- _Excerpt to read_
Tools and consumables from amazon.ca

Chapter 4 bought the keyboard. This chapter buys the bench: every tool and every consumable you need to solder it, what each one is, why you need it, what to look for in a listing, and roughly what it costs on amazon.ca as of mid-2026. Almost everything here is a one-time purchase that will serve every electronics project you ever do after this one, which is the right way to think about the total at the bottom.

A consumable is anything the work uses up: solder, flux, wick, alcohol. Tools you buy once; consumables you will eventually buy again, though a first purchase of each outlasts several keyboards.

As always: prices approximate, listings rotate, and the search terms matter more than any specific listing. Where a brand is named, it is an anchor, not the only good answer.

The soldering iron

The one decision people agonize over, so here are the three honest tiers.

Tier 1: Pinecil V2, roughly CAD 50 to 70. A small USB-C powered smart iron from Pine64 (an open-source hardware outfit). It heats in seconds, holds its temperature well, and takes a huge ecosystem of cheap tips. Buy it from the pine64 store directly (USD pricing, cheap but slower shipping), from amazon.ca resellers at a markup, or from Canadian resellers (Breadstick Innovations at shop.breadstick.ca is one that stocks it domestically). The catch: it has no plug of its own. It needs a USB-C PD power brick of 65 W or more (PD is Power Delivery, the fast-charging standard), the same brick that charges most modern laptops. If you own such a charger, the Pinecil is a spectacular deal. If you do not, add CAD 30 to 40 for one, and it will also charge your devices forever after.

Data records

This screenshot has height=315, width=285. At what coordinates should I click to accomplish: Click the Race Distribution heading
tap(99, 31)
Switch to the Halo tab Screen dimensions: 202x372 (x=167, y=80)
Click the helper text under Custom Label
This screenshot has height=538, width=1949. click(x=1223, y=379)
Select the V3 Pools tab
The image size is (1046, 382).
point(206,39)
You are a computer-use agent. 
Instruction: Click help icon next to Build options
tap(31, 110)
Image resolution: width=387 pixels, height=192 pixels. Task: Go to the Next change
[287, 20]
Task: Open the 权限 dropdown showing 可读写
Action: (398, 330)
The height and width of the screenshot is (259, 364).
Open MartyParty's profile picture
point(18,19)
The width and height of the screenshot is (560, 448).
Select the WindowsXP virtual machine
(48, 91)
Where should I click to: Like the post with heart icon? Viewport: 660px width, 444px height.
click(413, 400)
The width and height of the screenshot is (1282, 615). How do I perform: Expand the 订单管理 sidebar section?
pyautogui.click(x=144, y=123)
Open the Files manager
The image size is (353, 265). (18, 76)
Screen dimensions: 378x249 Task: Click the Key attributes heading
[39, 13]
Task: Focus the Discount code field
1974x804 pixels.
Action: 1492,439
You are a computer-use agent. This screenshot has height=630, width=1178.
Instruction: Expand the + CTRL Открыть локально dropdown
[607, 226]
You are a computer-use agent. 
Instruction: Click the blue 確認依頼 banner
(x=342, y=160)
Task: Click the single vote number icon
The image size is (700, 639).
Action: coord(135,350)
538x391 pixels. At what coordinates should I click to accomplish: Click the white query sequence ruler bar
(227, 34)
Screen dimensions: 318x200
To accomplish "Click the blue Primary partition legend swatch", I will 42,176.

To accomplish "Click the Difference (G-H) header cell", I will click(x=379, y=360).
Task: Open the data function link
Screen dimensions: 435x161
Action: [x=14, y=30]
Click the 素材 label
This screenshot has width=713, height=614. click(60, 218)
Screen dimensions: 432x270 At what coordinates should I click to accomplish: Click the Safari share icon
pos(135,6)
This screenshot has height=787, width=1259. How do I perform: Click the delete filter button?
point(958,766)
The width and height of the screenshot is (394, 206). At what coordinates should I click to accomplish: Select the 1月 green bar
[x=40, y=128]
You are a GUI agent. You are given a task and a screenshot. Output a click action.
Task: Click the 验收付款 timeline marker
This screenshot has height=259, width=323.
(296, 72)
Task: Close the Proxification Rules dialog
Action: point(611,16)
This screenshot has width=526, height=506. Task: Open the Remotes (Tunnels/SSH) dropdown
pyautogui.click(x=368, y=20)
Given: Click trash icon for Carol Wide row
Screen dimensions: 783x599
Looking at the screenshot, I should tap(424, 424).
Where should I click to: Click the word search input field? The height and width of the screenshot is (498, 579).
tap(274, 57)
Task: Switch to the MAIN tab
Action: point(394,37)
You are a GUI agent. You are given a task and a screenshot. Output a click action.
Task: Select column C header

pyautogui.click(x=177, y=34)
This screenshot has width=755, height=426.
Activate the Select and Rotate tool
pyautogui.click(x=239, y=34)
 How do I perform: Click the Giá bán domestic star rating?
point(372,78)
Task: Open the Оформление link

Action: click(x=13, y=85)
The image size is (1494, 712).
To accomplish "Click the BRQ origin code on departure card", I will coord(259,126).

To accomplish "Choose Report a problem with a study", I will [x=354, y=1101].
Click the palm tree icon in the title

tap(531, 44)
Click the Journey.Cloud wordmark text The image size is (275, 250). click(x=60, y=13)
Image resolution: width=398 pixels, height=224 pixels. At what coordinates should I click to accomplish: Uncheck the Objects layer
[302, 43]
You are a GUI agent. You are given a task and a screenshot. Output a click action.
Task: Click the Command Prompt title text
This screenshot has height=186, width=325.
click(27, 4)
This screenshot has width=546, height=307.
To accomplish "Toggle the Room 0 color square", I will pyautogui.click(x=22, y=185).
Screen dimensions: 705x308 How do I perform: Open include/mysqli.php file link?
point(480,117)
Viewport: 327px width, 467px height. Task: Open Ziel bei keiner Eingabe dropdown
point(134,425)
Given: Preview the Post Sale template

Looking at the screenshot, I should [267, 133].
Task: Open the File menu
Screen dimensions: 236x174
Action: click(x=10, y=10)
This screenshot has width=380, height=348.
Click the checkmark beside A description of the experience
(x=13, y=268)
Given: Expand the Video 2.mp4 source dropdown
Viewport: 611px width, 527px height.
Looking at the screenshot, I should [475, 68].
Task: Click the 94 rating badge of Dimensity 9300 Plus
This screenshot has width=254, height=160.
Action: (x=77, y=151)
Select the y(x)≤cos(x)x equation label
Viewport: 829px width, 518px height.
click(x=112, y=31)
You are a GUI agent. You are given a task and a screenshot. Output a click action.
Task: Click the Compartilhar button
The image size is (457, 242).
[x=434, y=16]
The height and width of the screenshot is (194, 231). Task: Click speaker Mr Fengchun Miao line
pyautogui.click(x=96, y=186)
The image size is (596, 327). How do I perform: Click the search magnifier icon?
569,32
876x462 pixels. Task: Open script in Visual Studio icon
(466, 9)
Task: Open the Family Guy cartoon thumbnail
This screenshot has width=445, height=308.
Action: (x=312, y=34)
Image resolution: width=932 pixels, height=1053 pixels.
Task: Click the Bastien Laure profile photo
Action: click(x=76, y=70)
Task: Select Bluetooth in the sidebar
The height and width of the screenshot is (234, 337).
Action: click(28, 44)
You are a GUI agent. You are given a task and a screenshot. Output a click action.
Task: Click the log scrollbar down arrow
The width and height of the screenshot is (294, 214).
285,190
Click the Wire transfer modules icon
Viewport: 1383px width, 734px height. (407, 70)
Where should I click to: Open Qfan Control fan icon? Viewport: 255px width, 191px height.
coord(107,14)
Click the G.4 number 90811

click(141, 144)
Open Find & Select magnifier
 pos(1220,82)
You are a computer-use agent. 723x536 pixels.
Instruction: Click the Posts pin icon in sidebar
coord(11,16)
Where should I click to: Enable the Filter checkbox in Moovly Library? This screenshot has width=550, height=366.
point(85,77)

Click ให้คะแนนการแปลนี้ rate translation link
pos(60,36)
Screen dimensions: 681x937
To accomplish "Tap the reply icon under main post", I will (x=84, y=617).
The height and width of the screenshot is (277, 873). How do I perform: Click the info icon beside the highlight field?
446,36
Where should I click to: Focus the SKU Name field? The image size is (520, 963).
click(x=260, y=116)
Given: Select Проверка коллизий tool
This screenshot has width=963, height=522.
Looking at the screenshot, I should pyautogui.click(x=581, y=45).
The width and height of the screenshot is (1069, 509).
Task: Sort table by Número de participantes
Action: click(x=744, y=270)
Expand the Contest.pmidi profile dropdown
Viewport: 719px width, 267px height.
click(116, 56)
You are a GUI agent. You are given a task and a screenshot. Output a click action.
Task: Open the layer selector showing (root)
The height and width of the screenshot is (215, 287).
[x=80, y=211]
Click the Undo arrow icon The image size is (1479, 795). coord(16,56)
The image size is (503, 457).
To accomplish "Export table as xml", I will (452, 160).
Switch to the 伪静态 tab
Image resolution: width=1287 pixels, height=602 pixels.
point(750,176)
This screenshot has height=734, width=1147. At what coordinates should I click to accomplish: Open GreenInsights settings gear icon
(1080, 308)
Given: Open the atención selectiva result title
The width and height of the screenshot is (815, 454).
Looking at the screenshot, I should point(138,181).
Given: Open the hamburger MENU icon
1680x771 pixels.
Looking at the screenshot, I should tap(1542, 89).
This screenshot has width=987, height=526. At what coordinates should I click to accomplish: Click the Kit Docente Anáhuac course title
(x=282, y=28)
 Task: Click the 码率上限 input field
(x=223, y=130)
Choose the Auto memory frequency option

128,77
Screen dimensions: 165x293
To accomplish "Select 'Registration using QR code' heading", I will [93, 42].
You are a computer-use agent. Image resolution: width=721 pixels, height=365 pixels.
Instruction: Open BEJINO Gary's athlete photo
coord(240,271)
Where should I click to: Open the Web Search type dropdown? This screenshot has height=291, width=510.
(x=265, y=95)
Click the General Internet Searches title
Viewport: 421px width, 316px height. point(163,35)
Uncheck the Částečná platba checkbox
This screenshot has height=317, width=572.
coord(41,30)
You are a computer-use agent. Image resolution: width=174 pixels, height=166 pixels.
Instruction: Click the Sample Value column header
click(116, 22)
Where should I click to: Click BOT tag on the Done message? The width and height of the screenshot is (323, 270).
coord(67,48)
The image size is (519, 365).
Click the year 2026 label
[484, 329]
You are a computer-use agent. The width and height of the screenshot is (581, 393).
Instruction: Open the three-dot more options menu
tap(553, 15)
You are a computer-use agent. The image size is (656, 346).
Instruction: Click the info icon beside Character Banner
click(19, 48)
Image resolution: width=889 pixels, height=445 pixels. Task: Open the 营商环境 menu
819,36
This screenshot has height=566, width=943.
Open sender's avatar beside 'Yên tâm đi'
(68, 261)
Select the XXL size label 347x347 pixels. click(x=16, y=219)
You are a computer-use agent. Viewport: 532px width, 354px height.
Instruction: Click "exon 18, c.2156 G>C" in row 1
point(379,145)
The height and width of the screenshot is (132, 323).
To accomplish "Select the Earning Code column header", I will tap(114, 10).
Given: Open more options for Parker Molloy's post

- _Work request 1_
List every consumable named in the guide to soldering tools and consumables.
- _Work request 2_
In the guide to soldering tools and consumables, what power brick does the Pinecil V2 need?
- _Work request 3_
Pick up the guide to soldering tools and consumables after its final sentence and keep writing.

- _Response 1_
solder, flux, wick, alcohol

- _Response 2_
A USB-C PD power brick of 65 W or more.

- _Response 3_
Tier 2: TS101, roughly CAD 90 to 120. The other well-known smart pen iron, similar performance, can also run from a barrel-jack supply. Fine, slightly more expensive for what you get.

Tier 3: a bench station. The Hakko FX-888D (roughly CAD 150 to 190) is the classic: a base unit with a transformer, a proper iron holder, and decades of reputation. Budget stations from Yihua and similar brands (CAD 60 to 90) do the same job with less refinement. A station is the right call if you know electronics is becoming a permanent hobby and you have a permanent desk for it.

This book's recommendation is the Pinecil V2. It is more iron than this project needs, portable, cheap to tip, and the money saved buys better solder and a multimeter.

One tip about tips: irons ship with a conical needle tip, and beginners assume finer means better. It is the opposite. A needle tip touches the joint at a single point and transfers heat poorly, so you sit there cooking a joint that will not flow. A small chisel or bevel tip lays a flat face against the work, heat pours in, and the joint finishes in two seconds. If your iron offers a tip choice or a spare, take a fine chisel.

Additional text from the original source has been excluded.